Try it —
Starting at the line that contains "You are a computer-use" in the listing below, write out every line word for word until you have written the line that contains "Instruction: Click inside".

##### Supplied material #####

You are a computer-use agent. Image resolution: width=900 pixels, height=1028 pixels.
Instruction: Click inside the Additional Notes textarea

#####
##### Supplied material #####

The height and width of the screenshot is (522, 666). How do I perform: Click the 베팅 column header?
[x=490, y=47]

#####
##### Supplied material #####

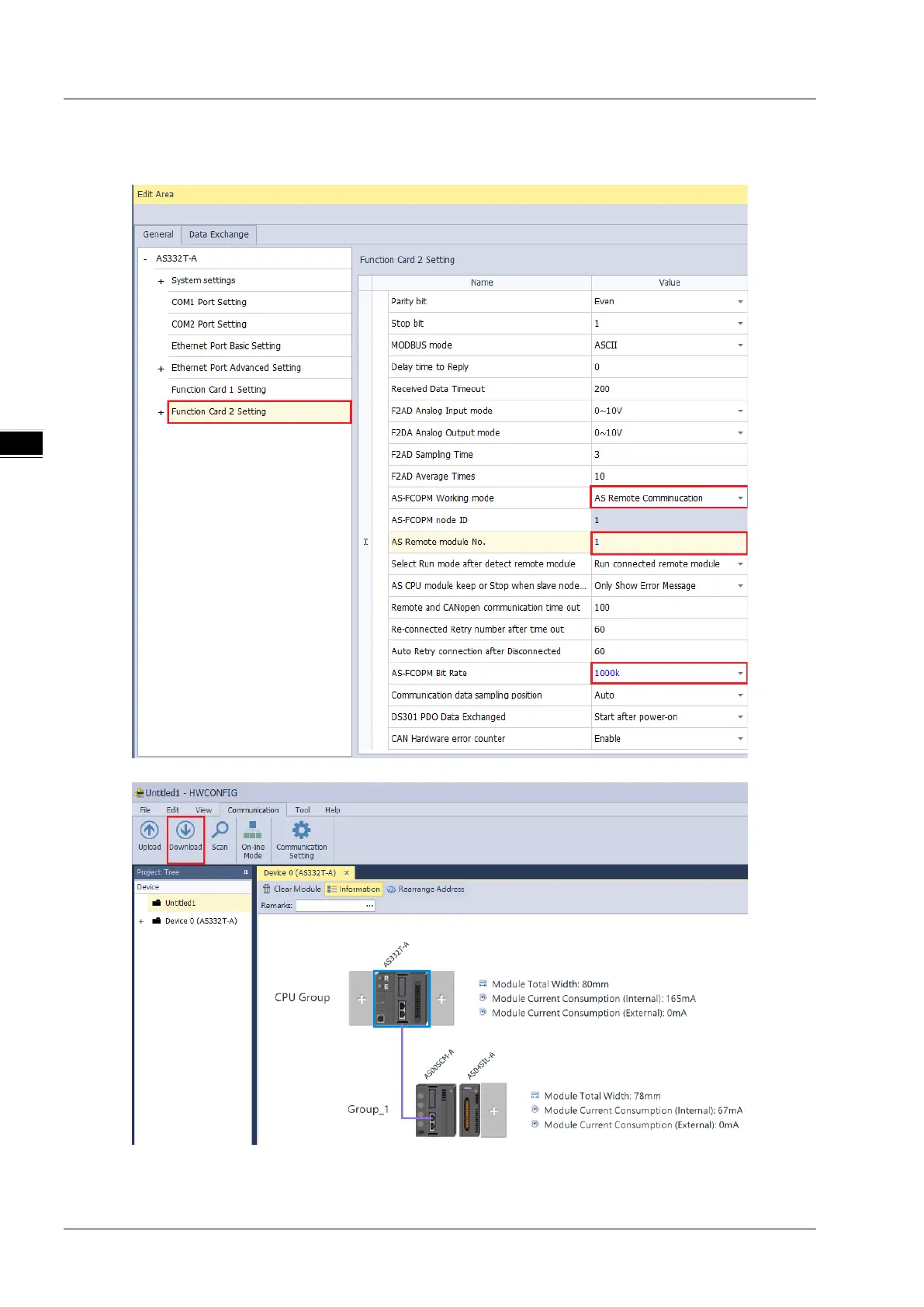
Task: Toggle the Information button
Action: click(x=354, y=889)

#####

Solution to this exercise —
You are a computer-use agent. Image resolution: width=900 pixels, height=1028 pixels.
Instruction: Click inside the Additional Notes textarea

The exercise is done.